Machine learning models can only understand data that is represented numerically, but lots of the columns in our dataset like "town_name" are text _categorical_ data. Meanwhile, many models do better when continous numerical data is within small, consistent ranges, such as all data being between -1, 0 and 1, which is definitely not the case with our thousands of dollars loan units.

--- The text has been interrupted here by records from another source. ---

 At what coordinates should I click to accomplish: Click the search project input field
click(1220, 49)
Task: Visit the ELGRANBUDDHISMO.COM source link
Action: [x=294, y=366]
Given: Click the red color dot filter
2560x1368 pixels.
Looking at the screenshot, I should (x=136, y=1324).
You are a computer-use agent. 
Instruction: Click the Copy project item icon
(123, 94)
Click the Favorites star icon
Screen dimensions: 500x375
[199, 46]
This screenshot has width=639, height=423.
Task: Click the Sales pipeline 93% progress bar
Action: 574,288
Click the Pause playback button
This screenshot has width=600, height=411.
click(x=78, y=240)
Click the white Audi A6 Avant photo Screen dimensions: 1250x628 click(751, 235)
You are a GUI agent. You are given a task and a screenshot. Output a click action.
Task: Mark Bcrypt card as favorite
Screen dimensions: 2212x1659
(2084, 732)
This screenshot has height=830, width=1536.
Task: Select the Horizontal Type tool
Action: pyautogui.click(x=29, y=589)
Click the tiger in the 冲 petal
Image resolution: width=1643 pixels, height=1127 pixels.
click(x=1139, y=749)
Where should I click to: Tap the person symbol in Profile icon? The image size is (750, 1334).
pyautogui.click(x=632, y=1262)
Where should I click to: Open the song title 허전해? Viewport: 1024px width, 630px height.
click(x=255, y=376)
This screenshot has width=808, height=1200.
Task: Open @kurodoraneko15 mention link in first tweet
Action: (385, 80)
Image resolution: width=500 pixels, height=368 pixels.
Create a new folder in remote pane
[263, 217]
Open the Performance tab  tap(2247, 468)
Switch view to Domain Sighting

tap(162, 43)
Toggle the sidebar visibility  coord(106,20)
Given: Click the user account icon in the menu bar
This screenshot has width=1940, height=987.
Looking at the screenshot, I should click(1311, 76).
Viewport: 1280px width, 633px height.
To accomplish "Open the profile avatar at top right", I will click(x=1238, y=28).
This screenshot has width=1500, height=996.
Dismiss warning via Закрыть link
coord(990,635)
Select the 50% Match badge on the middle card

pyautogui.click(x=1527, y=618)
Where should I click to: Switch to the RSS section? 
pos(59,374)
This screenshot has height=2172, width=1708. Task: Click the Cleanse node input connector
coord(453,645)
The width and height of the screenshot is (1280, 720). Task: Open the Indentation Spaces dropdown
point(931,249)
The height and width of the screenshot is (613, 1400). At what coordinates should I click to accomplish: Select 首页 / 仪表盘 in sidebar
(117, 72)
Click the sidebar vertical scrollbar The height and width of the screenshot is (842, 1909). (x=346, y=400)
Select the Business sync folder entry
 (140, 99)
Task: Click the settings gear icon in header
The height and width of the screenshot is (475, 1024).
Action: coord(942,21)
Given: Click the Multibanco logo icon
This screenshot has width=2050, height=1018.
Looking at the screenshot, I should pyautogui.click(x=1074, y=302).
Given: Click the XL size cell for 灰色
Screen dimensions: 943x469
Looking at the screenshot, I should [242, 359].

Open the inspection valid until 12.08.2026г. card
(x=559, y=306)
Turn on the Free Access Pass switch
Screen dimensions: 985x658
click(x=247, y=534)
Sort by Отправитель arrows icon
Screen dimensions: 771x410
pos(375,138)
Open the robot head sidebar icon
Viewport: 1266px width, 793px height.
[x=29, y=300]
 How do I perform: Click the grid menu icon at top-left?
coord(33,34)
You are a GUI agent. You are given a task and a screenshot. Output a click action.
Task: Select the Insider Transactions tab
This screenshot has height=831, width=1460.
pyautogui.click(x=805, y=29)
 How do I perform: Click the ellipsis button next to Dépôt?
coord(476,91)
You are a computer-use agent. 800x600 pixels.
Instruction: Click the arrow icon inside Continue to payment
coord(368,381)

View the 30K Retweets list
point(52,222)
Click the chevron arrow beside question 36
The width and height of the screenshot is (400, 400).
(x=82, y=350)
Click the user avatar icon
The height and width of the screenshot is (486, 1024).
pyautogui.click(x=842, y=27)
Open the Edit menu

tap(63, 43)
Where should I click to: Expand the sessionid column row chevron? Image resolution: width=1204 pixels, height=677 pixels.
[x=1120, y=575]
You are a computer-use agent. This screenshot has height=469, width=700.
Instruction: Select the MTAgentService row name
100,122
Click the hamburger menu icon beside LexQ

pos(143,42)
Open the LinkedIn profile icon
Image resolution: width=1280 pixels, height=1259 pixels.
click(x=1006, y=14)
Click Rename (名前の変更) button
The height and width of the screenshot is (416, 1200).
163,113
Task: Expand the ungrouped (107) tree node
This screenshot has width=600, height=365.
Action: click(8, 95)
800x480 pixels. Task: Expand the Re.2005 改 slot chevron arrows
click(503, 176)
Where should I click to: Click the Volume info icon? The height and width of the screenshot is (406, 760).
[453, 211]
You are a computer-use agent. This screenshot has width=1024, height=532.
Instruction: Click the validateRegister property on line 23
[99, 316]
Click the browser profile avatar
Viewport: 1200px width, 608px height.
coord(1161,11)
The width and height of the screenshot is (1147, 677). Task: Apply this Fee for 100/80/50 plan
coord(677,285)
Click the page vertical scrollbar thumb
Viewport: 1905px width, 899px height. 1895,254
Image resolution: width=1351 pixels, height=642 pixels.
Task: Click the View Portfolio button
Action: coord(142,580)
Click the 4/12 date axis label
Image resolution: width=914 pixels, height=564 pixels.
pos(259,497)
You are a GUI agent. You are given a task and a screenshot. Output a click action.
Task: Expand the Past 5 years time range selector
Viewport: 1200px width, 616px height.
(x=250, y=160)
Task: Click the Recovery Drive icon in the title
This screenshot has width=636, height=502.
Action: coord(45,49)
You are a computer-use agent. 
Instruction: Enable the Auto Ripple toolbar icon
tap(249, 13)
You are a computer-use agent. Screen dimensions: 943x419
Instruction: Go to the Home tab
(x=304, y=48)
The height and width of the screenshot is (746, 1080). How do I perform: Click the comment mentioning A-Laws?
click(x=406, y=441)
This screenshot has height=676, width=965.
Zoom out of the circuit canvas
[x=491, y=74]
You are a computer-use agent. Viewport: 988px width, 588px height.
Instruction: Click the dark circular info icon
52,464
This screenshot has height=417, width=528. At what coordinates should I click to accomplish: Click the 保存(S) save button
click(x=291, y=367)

So first, we will seperate out our samples (called _X_) into features we'd like to include in our model that are categorical or continous so that we can preprocess each appropriately seperately.

In [9]:
import sklearn # import scikit-learn
from sklearn import preprocessing # import preprocessing utilites

features_cat = ['loan_purpose_name', 'applicant_sex_name']
features_num = ['loan_amount_000s', 'applicant_income_000s']

X_cat = df[features_cat] 
X_num = df[features_num]

### Part 2.A One Hot Encode Categorical Variables
Run the following code to one hot encode the categorical features:

In [10]:
enc = preprocessing.OneHotEncoder()
enc.fit(X_cat) # fit the encoder to categories in our data 
one_hot = enc.transform(X_cat) # transform data into one hot encoded sparse array format

In [11]:
# Finally, put the newly encoded sparse array back into a pandas dataframe so that we can use it
X_cat_proc = pd.DataFrame(one_hot.toarray(), columns=enc.get_feature_names())
X_cat_proc.head()

Unnamed: 0,x0_Home improvement,x0_Home purchase,x0_Refinancing,x1_Female,"x1_Information not provided by applicant in mail, Internet, or telephone application",x1_Male,x1_Not applicable
0,0.0,0.0,1.0,1.0,0.0,0.0,0.0
1,0.0,1.0,0.0,0.0,0.0,1.0,0.0
2,0.0,0.0,1.0,0.0,0.0,1.0,0.0
3,0.0,0.0,1.0,0.0,0.0,1.0,0.0
4,1.0,0.0,0.0,1.0,0.0,0.0,0.0


### Question 2.A: In your own words, how is one hot coding tranforming the categorical data? What does the term "one-hot" refer to?
Answer 2.A: One hot coding indicates the state of the state machine. This process has split the non numerical answers into columns, the columns being multiple choice questions (with option to choose only 1 option) which would have been answered by respondents during data collection. <br><br> 
"one hot" means that among all values (of the non numerical column that has been split) one value is 1 i.e. **hot** and the rest are 0. Similarly, in cases when all values are 1 and one value is 0, 0 is called "one cold".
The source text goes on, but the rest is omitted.